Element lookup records
++++++++
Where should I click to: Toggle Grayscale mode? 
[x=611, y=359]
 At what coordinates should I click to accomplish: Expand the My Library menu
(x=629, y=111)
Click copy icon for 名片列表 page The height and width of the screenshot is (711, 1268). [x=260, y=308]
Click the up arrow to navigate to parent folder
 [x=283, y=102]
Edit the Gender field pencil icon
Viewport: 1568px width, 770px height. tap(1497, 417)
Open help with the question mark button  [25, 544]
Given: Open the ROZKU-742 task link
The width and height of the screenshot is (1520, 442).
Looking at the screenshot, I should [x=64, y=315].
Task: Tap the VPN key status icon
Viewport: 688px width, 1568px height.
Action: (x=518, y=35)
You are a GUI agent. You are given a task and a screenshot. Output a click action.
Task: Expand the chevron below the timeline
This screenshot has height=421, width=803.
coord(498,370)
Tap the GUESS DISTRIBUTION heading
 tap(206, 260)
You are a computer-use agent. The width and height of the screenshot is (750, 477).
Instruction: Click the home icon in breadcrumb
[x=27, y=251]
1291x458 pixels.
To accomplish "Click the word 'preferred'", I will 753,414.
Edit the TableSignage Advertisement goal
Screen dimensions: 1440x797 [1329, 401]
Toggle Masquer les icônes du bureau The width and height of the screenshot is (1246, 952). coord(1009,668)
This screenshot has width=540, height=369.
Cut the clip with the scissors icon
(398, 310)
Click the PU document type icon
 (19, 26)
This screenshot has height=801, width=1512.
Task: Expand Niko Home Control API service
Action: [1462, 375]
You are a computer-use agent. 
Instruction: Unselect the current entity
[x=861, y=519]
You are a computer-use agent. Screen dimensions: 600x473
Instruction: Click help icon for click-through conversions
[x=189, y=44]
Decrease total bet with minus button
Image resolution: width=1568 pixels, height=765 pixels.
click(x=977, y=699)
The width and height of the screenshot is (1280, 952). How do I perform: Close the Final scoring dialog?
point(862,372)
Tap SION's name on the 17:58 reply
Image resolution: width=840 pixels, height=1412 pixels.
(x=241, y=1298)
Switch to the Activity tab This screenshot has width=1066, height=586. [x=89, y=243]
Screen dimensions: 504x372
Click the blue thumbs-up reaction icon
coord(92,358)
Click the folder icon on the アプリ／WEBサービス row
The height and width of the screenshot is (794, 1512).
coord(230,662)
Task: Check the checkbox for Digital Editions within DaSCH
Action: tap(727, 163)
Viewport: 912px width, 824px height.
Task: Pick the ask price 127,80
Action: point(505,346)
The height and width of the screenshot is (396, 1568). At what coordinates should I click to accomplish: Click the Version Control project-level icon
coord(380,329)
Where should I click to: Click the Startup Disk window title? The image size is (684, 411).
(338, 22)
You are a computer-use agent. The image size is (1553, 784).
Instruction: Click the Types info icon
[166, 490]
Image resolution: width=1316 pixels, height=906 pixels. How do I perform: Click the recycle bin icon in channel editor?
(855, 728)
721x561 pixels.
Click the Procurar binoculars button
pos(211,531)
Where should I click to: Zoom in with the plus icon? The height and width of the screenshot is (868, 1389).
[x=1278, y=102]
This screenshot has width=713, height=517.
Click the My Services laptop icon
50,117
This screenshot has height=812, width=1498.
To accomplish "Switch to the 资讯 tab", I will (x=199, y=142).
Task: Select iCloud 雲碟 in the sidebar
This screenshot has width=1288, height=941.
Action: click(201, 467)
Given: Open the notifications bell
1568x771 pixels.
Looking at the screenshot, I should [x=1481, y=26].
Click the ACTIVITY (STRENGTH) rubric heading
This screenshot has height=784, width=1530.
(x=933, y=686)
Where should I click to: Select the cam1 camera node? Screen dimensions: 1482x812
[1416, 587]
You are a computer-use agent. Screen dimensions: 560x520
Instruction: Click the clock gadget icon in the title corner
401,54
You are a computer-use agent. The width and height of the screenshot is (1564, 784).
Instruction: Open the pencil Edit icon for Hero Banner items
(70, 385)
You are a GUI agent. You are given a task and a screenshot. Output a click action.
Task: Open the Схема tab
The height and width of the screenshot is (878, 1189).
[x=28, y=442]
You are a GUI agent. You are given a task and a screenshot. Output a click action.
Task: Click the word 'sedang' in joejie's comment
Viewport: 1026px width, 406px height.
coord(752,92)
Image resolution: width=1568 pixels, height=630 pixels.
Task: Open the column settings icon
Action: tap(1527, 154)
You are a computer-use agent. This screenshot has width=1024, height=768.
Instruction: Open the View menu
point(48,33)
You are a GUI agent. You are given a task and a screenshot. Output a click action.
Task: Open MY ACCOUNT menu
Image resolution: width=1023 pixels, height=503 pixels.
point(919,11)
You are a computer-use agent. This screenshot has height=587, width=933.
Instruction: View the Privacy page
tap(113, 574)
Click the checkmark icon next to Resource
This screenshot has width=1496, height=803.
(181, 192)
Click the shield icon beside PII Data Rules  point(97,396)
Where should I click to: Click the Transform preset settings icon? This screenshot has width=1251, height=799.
++++++++
Exercise task — Write out the records exactly, starting with the line that contains "is (750, 477)." and going on through the line that contains "Toggle Masquer les".

Answer to the exercise —
You are a computer-use agent. The width and height of the screenshot is (750, 477).
Instruction: Click the home icon in breadcrumb
[x=27, y=251]
1291x458 pixels.
To accomplish "Click the word 'preferred'", I will 753,414.
Edit the TableSignage Advertisement goal
Screen dimensions: 1440x797 [1329, 401]
Toggle Masquer les icônes du bureau The width and height of the screenshot is (1246, 952). coord(1009,668)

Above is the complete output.